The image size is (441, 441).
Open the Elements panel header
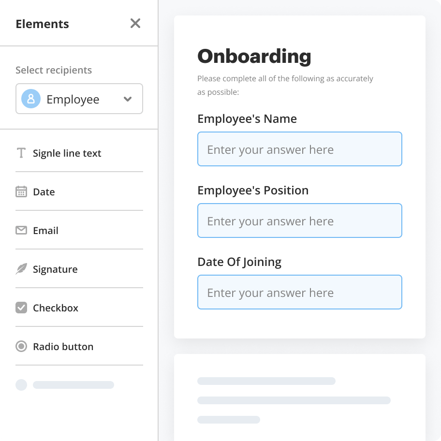[42, 24]
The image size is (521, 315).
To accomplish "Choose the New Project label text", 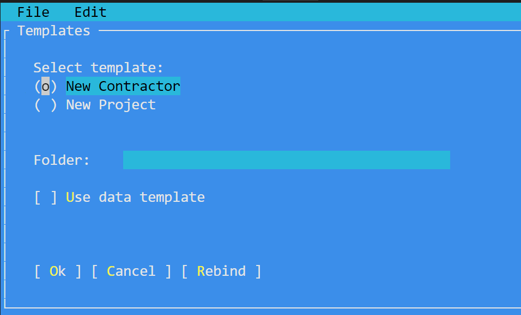I will [x=111, y=105].
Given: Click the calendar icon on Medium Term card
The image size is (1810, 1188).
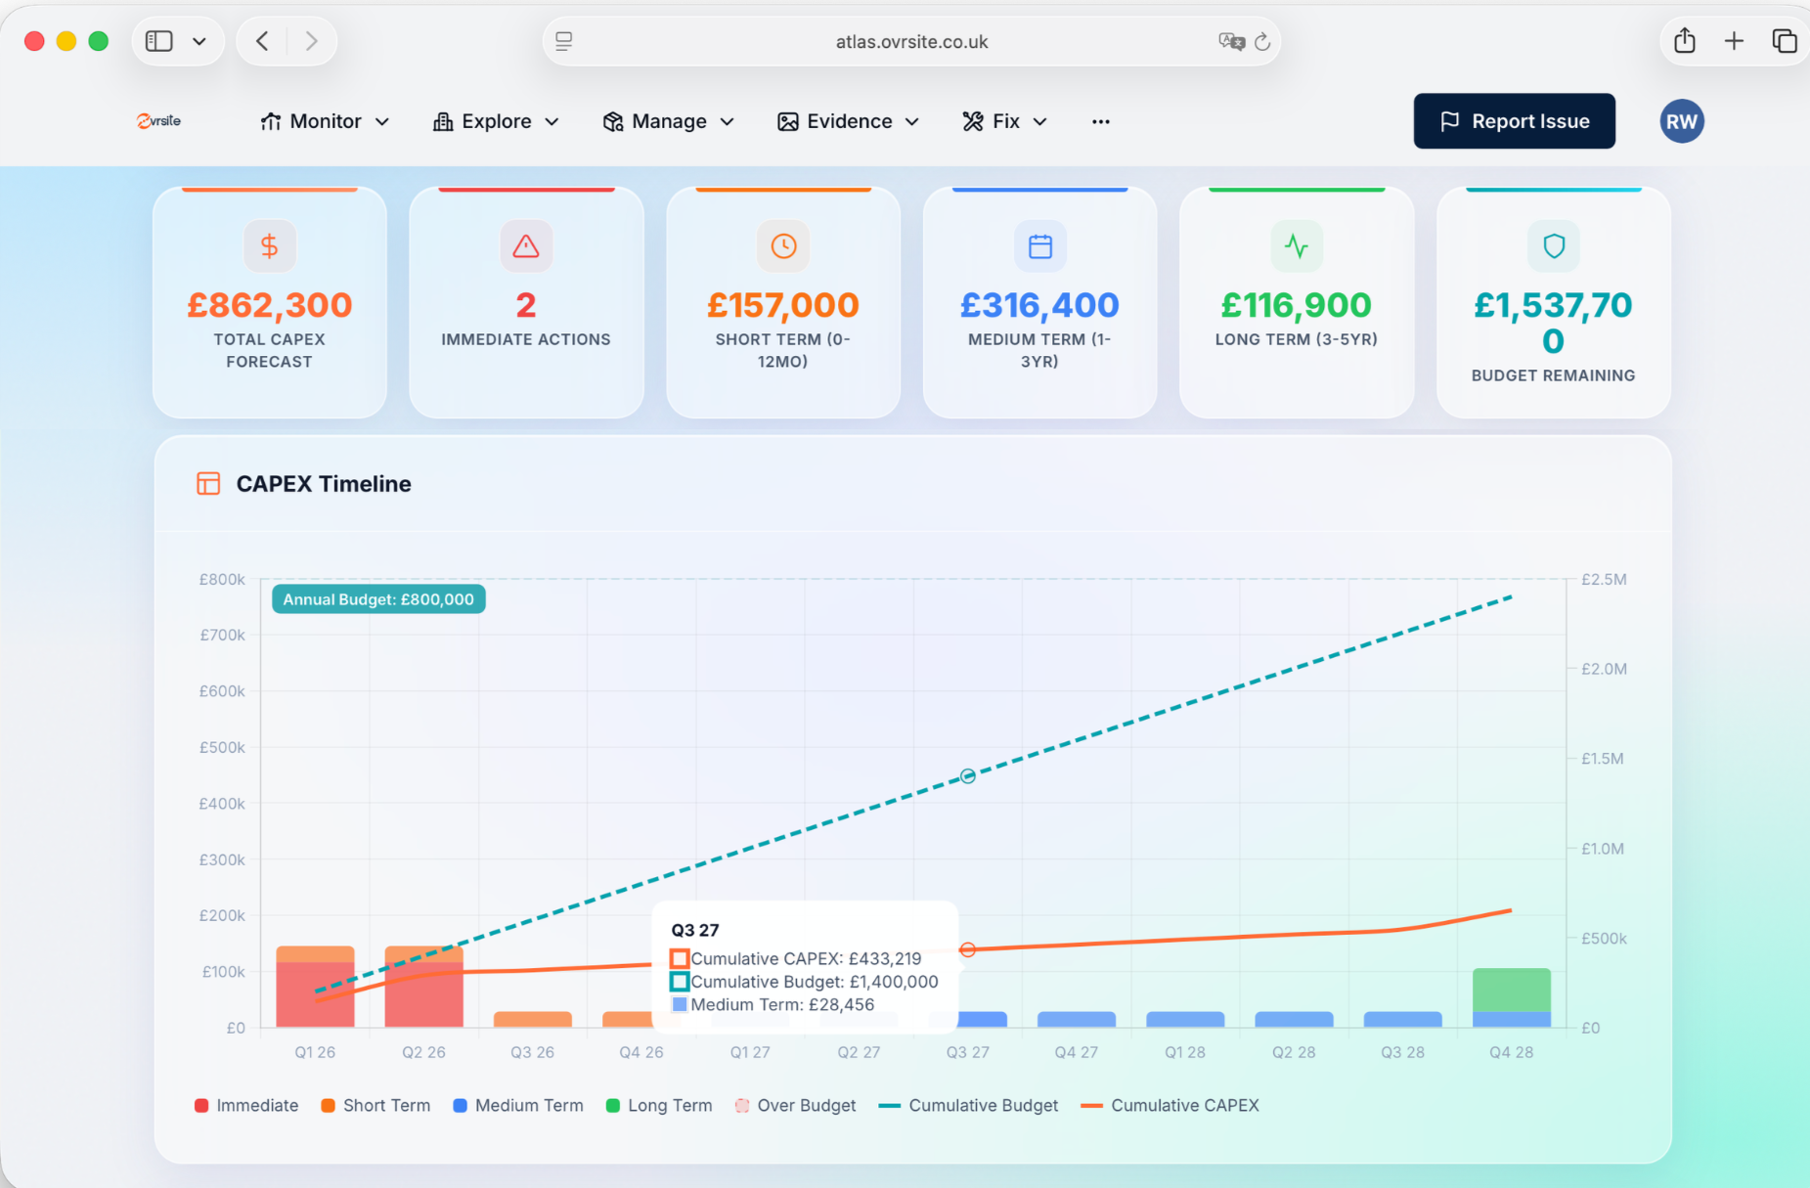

* * *

• _Your objective_
Starting with the line that contains "Given: Click the" and going on through the end of the records, put each line into a JSON list of strings, one string per line, with blank lines omitted. Leave the pictures out of the answer.

• _Solution for this problem_
[
  "Given: Click the calendar icon on Medium Term card",
  "The image size is (1810, 1188)."
]